Aim of the task: Your answer should be one number, the count of lines in the entries holding the word "menu".

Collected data
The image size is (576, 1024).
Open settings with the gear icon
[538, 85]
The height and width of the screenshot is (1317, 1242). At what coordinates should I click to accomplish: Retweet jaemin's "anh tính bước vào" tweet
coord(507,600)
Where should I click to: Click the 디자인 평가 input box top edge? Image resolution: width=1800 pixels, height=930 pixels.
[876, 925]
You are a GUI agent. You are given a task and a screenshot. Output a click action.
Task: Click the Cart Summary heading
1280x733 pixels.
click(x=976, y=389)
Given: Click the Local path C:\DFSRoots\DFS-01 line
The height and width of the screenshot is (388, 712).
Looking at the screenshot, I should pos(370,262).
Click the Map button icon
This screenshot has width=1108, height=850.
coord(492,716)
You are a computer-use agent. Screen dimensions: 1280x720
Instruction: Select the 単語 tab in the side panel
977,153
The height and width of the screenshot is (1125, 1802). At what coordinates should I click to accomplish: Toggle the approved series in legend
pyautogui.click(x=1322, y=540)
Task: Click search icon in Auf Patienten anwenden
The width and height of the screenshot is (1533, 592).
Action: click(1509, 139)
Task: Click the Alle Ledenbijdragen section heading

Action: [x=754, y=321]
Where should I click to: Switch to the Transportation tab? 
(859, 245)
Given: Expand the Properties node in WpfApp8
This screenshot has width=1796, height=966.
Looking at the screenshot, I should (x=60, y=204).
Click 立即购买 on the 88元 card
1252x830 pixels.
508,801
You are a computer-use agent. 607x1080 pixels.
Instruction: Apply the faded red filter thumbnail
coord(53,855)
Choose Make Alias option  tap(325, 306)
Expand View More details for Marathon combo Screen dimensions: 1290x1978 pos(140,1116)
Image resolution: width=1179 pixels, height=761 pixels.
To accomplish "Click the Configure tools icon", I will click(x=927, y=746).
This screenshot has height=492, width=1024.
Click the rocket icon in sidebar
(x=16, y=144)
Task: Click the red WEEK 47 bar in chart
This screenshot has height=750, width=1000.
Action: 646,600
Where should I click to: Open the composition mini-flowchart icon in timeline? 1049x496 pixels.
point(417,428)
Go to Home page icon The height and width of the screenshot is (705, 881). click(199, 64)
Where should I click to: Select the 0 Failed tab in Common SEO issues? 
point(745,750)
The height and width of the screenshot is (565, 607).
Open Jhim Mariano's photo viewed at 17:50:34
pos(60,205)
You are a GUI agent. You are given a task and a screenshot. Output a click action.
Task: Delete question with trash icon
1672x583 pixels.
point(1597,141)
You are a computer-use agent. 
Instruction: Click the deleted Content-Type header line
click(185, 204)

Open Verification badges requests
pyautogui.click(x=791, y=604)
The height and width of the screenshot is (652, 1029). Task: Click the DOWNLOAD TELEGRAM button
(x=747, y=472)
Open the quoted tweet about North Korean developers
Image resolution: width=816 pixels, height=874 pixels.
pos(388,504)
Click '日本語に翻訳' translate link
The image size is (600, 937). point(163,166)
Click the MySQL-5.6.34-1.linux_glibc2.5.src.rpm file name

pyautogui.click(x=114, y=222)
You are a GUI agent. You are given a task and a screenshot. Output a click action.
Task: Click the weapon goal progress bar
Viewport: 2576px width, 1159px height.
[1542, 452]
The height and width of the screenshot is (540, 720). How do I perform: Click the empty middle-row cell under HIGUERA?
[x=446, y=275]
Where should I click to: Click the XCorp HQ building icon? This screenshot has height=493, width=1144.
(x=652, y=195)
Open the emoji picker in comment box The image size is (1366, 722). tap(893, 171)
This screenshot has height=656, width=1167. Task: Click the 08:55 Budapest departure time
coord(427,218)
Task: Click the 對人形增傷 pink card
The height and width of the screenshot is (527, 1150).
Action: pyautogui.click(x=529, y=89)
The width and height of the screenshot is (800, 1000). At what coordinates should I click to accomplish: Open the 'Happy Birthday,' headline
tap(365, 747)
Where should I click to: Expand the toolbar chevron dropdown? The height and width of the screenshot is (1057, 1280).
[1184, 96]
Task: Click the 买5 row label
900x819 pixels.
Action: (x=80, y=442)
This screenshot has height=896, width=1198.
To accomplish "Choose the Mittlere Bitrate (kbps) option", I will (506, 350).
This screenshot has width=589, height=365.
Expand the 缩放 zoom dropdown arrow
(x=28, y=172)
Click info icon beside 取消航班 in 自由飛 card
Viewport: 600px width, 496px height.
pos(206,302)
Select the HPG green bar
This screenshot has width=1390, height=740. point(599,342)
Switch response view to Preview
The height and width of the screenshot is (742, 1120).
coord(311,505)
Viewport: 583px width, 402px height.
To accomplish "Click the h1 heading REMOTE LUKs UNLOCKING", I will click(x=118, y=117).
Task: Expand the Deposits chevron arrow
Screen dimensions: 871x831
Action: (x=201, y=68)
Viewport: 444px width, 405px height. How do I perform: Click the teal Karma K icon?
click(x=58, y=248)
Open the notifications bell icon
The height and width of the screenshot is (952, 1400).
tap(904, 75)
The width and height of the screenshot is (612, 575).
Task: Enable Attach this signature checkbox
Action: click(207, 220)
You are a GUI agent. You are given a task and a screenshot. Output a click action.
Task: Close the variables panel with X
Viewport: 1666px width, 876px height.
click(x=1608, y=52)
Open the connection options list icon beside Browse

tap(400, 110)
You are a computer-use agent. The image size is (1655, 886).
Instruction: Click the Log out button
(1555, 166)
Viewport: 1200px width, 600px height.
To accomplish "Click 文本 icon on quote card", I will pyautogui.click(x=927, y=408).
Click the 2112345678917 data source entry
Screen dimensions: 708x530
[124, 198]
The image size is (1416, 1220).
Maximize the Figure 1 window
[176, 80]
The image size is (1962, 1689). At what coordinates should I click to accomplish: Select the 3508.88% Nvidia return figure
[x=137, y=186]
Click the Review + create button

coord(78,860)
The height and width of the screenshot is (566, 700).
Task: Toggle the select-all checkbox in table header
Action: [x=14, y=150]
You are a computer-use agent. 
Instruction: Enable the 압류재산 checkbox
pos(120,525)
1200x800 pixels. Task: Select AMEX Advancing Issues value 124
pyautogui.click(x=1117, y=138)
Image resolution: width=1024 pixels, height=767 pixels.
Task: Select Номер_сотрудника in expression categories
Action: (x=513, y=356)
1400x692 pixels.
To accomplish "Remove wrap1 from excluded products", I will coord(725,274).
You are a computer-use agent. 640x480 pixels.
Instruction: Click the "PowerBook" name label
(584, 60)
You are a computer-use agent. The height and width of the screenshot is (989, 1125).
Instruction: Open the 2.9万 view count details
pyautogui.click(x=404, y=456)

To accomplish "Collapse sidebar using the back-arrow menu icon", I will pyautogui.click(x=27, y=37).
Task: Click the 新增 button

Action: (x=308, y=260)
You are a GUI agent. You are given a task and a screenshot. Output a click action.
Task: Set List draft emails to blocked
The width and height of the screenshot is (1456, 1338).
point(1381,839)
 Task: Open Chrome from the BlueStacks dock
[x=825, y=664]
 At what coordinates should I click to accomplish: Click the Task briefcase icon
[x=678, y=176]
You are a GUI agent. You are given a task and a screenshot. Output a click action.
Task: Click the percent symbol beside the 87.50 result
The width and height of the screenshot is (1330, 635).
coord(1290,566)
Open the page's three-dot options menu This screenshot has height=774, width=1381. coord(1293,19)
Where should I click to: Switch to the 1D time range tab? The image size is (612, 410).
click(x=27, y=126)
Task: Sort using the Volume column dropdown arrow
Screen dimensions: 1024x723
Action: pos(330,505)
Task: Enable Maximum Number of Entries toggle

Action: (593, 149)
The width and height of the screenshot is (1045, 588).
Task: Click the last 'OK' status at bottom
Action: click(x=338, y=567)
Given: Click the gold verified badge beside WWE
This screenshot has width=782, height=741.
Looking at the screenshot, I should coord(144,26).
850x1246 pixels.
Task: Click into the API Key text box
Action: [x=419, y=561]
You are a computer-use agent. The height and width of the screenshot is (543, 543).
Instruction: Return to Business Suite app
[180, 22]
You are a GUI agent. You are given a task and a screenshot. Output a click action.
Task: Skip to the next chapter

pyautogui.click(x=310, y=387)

Solution to the exercise: 2